Stream: genomics / eMerge Pilot
Topic: Representation of interpretation text in DiagnosticReport
Mullai Murugan (Mar 07 2019 at 00:29):
What would be an appropriate use of the fields conclusion and conclusionCode in the Genomics Reporting resource? Could the conclusion field be possibly used to represent text highlighted in yellow in the attached in sample report?

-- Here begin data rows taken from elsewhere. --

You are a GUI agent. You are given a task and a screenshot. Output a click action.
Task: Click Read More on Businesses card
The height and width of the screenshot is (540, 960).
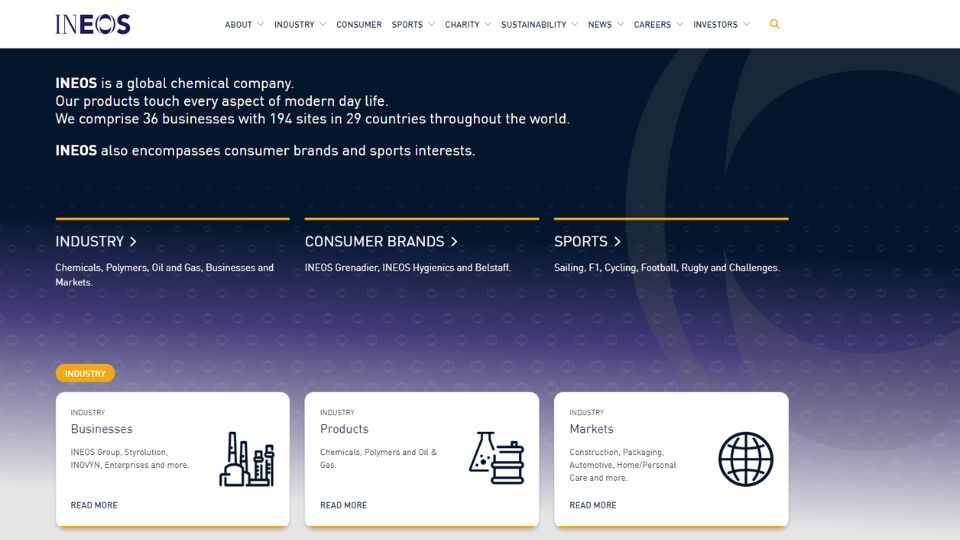[x=94, y=505]
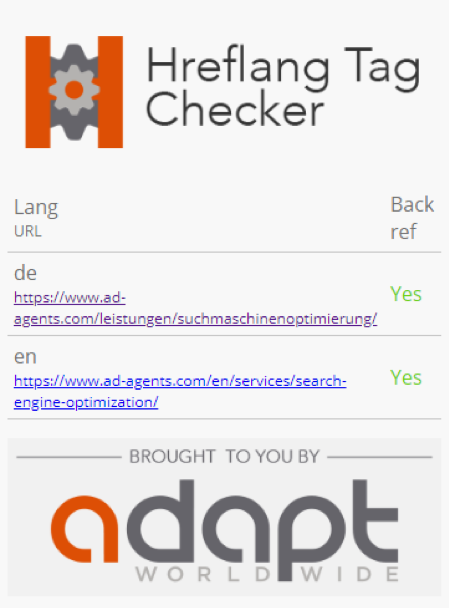This screenshot has height=608, width=449.
Task: Click the grey 't' in Adapt logo
Action: (x=375, y=521)
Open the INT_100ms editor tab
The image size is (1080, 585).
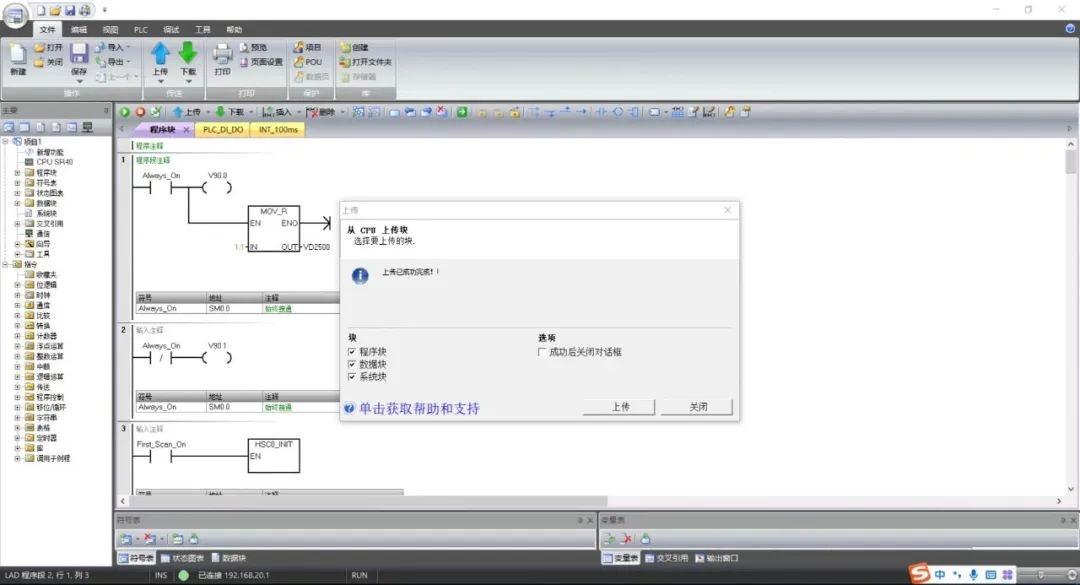tap(279, 129)

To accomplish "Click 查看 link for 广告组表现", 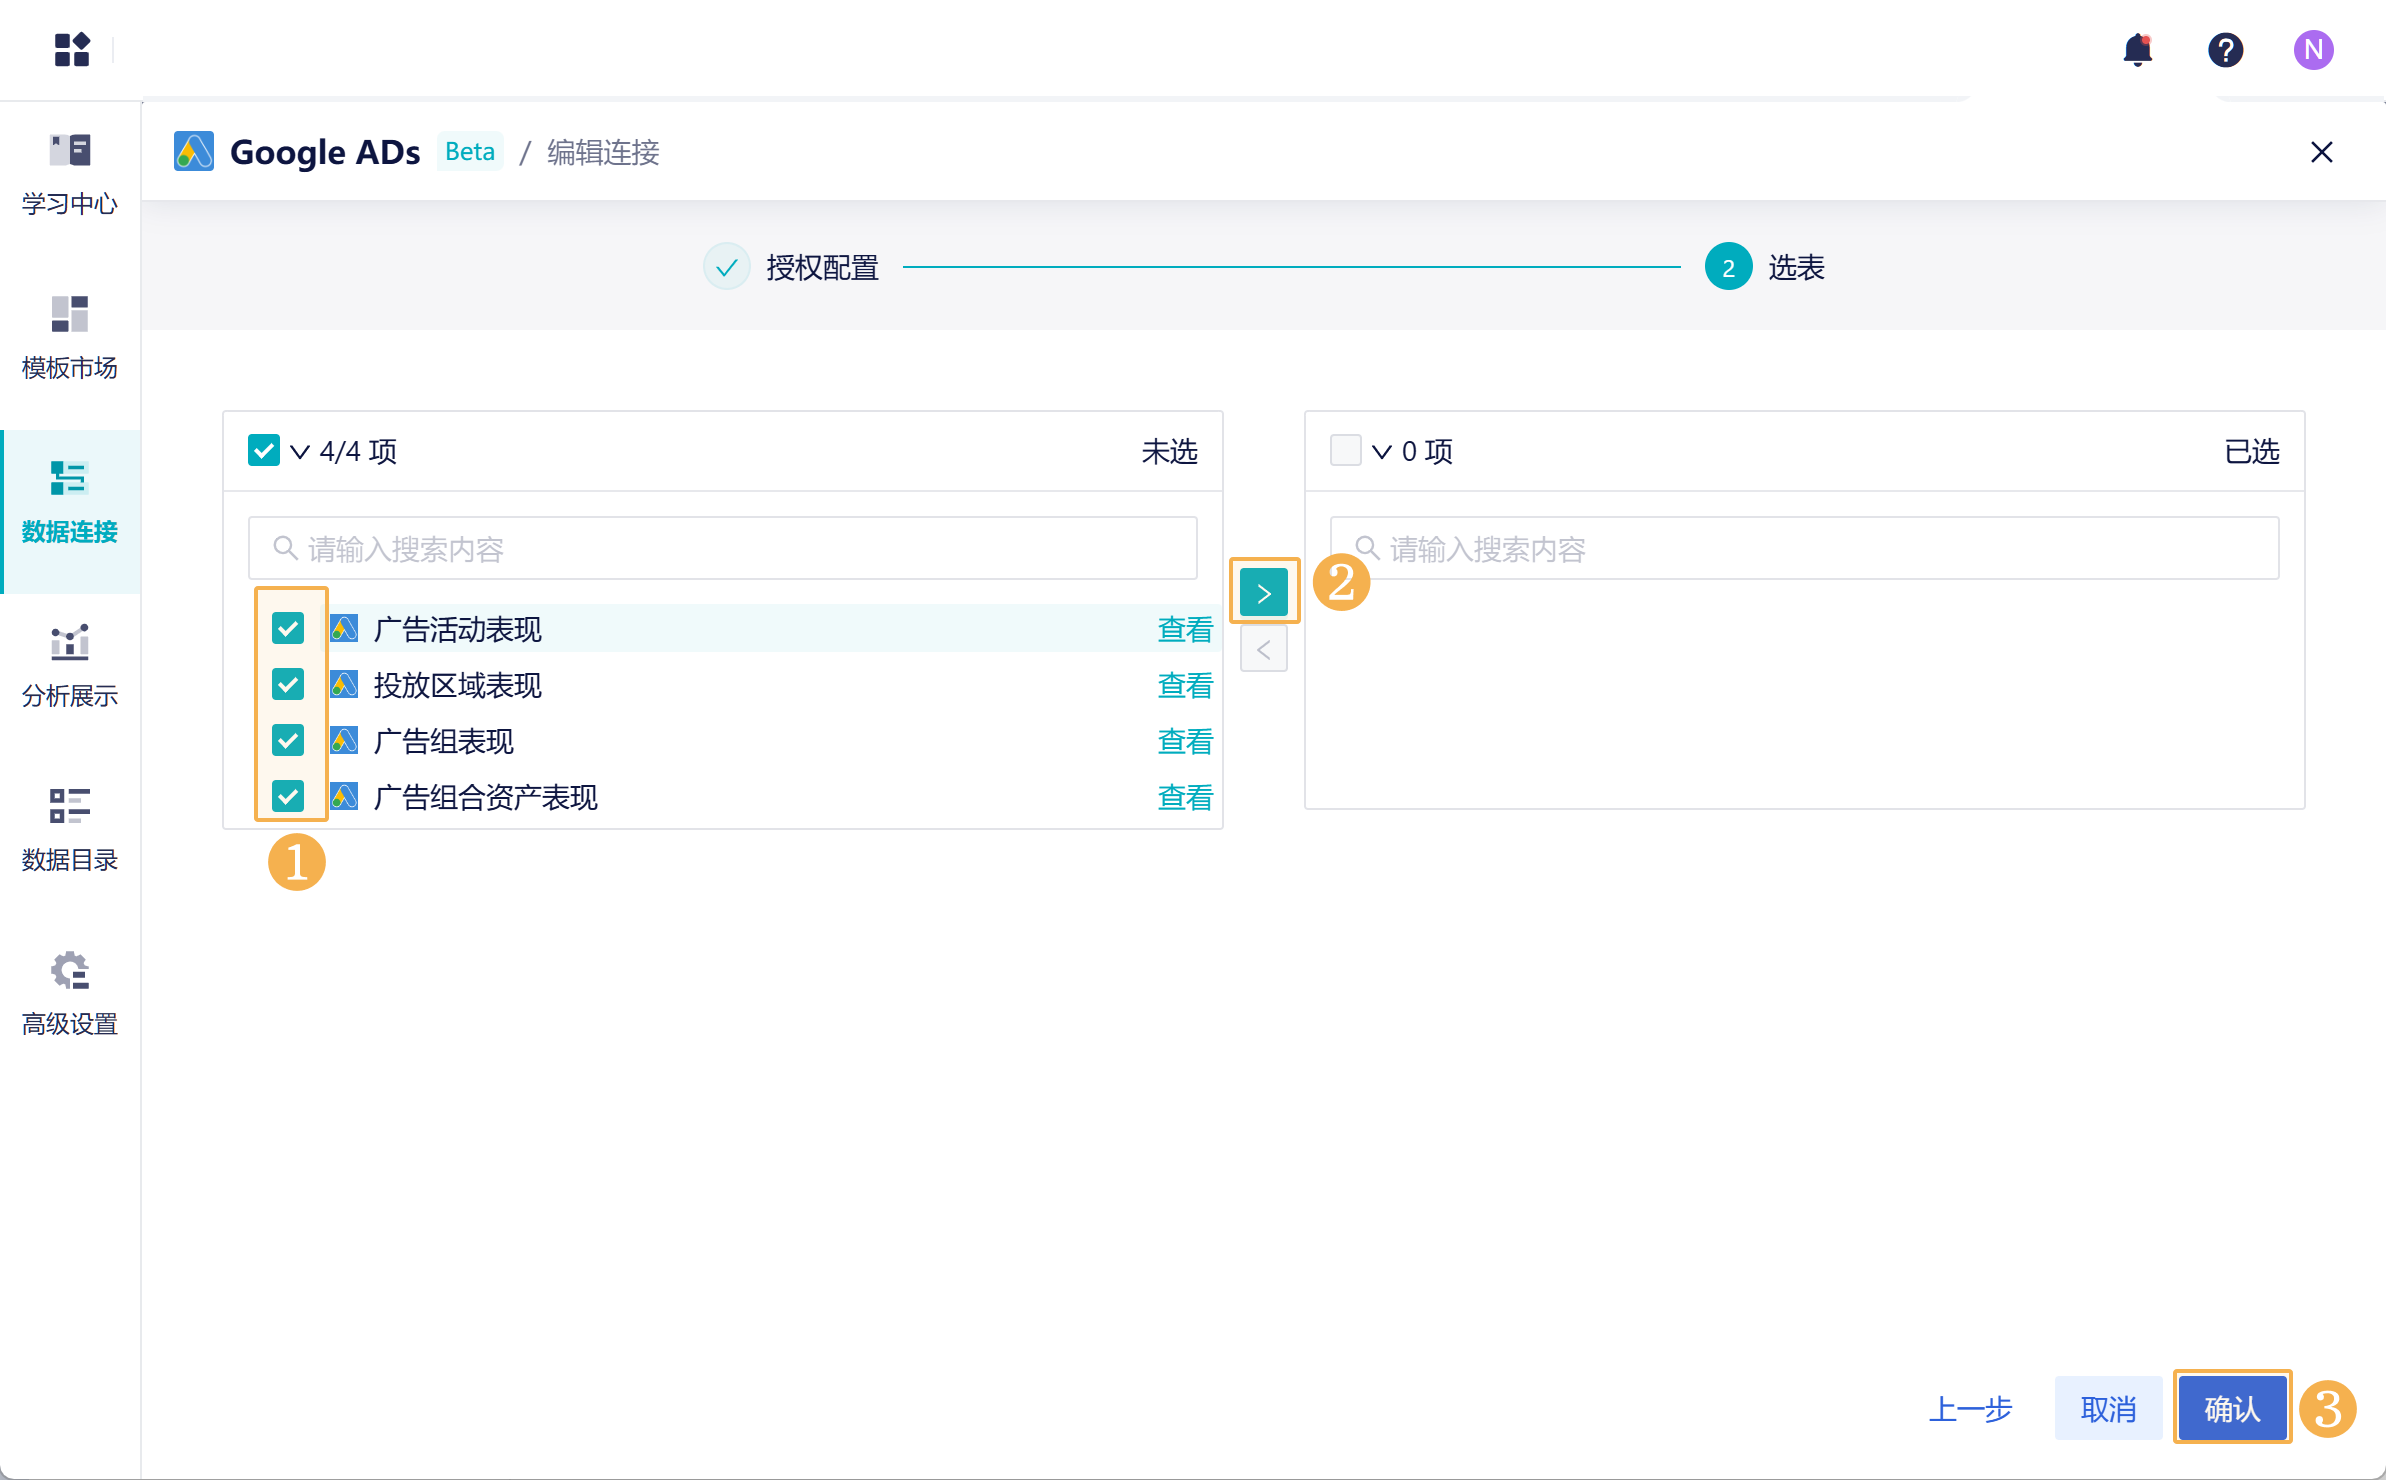I will click(x=1184, y=741).
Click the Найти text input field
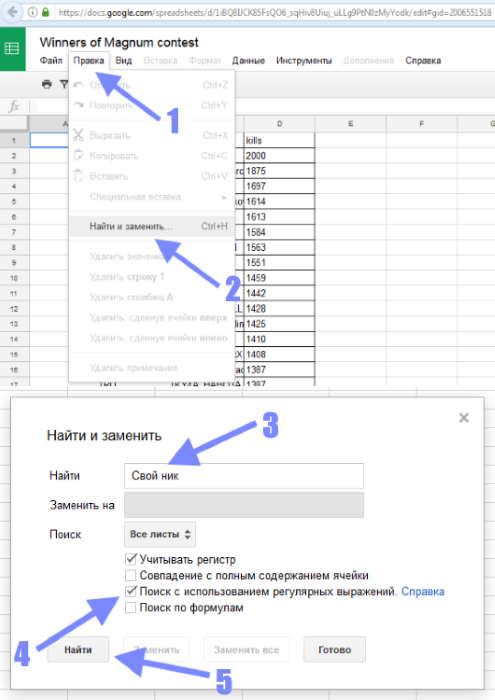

As also detailed in a gforge tracking item #19830
Kevin Power (Mar 07 2019 at 14:29):
I think this question relates closely to several of the threads that Larry started yesterday. This is a great example of where I would suggest summarizing the various discussions into a single document, and we can start brainstorming on the best ideas to solve the problem. And the DR.conclusion* fields should be considered as at least part of a solution.
Larry Babb (Mar 13 2019 at 22:04):
I'd like to suggest that the ObsGenePanel add 2 new components that correspond to the conclusion and conclusionCode elements on the DiagnosticReport. The argument in favor is that the ObsGenePanel ends up playing the role of an aggregated set of results analogous to a mini-report. These nest panel (mini-reports) all have a text blurb that is seemingly analogous to the "conclusion" and "conclusionCode" fields' purposes on the top level DR.
We need to be able to put the conclusion for the various analyzed results whether they be for the diagnostic pathogenic analysis or the PGx analysis for given medication impacts or other kinds of discrete results included in clinical genomic reports. These "blurbs" are the key to representing the information in a manner that aids the clinician significantly. It is a critical element.
This is a very critical field to provide, if the choice is to consider nested DRs versus expanding the ObsGenePanel to behave more like a nested DR, is not as important to us, which ever one is chosen will drive how folks use this guide for any type of genetic reporting that involves nested analysis - which appears to be a lot from my experience.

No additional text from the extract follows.